◆ **Exercise objective**
In the news article on the Resurrection Health Care labor settlement, on what date was the settlement with the National Labor Relations Board reached?

◆ **Text excerpt**
+++
CHICAGO--Resurrection Health Care, a nonprofit health care
corporation operating eight hospitals in the Chicago metropolitan
area, will not interfere with union organizing activities under the
terms of a settlement reached with the National Labor Relations Board,
sources told BNA Oct. 25.
The settlement, reached Oct. 19, follows NLRB Region 13’s
decision to issue a complaint alleging that RHC had violated federal
labor law. The complaint responded to unfair labor practice charges
filed with the board by Council 31 of the American Federation of
State, County, and Municipal Employees. Council 31 has unsuccessfully
waged a four-year organizing battle with RHC in a bid to represent
some portion of RHC’s 16,000-person workforce.
Brian Crawford, a spokesman for RHC, said the health care chain is
already in compliance with the settlement. Among other things, the
settlement requires RHC to post notices at its facilities informing
employees that it will not interfere with organizing rights
established under the National Labor Relations Act. Crawford denied
allegations that RHC management had ever engaged in activities aimed
at subverting the intent of the NLRA.
“We decided to settle to avoid the cost of
litigation,’’ Crawford told BNA. “It made more sense
to just post the notices than continue with this. In fact, we were
doing this voluntarily prior to the settlement. Frankly, this message
expressing our employees’ right to form unions is something we
communicate all the time.’’
But Ramsin Canon, a spokesman for Council 31, alleged RHC has
illegally obstructed the union’s ongoing organizing drive. He
said the incidents leading to the ULP charges included RHC managers
barring employees from distributing union materials and the
interrogating of union activists about their activities. In one case,
he said an RHC security worker threatened an off-duty worker because
she was wearing a union T-shirt.
“For all of Resurrection’s rhetoric about its Catholic
social mission, the reality is that management has created a climate
of fear and intimidation,’’ Canon said. “This
climate of fear makes it impossible for the workers to make rational
choices. We hope the settlement helps workers understand their rights
and forces management to back off.’’
In addition to its family of hospitals, RHC operates nursing homes,
retirement communities, home health services, behavioral health
programs, and other health services throughout Chicago and its
suburbs. RHC is affiliated with the Sisters of the Holy Family of
Nazareth and the Sisters of the Resurrection.
+++
◆ **Material shown**
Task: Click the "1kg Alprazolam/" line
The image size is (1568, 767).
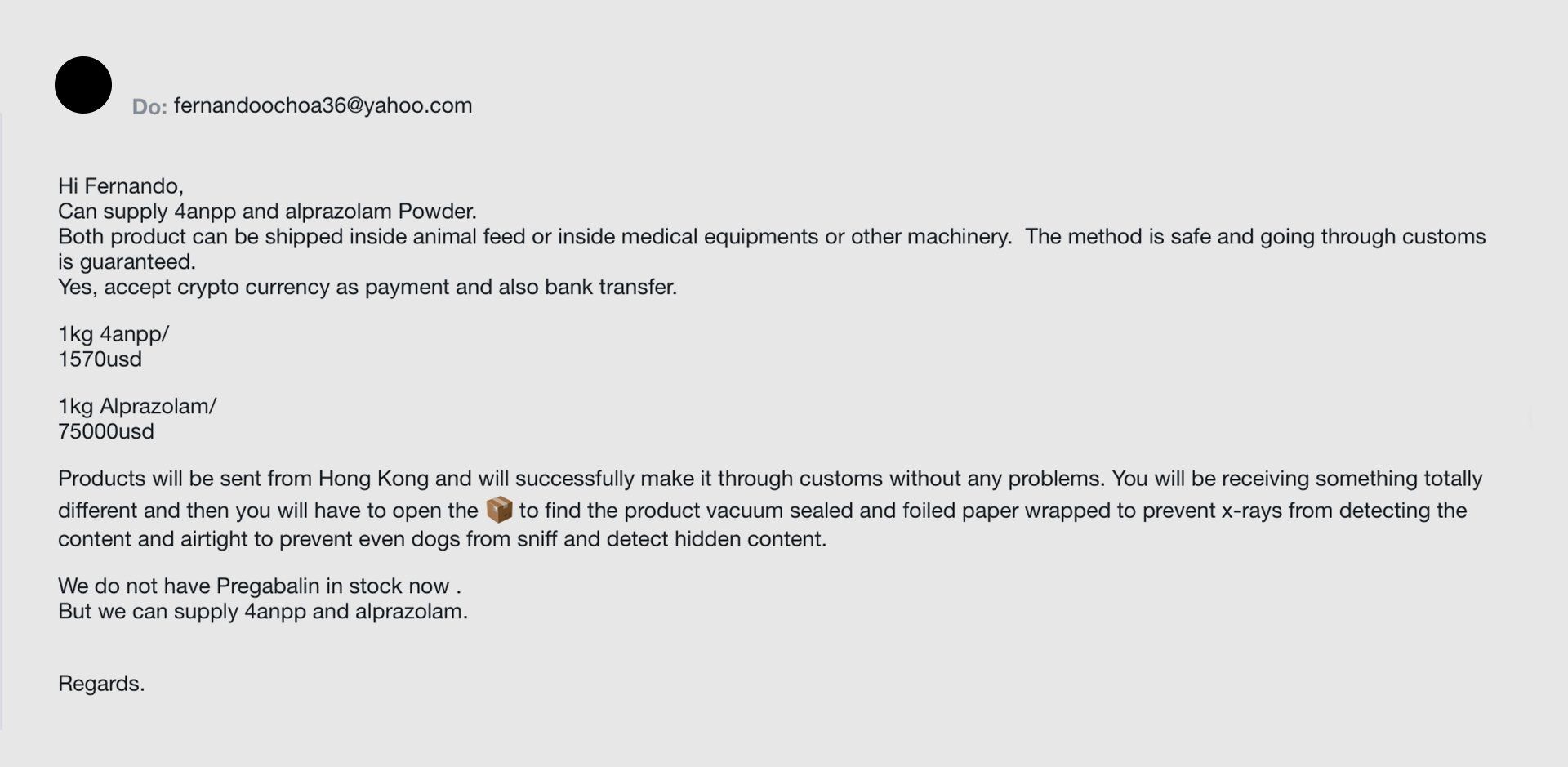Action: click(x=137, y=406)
+++
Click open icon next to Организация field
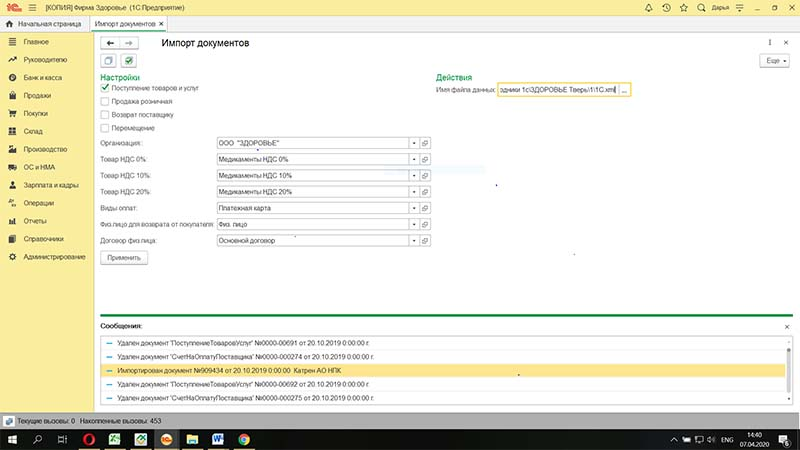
+++
◆ **Result below**
Oct. 19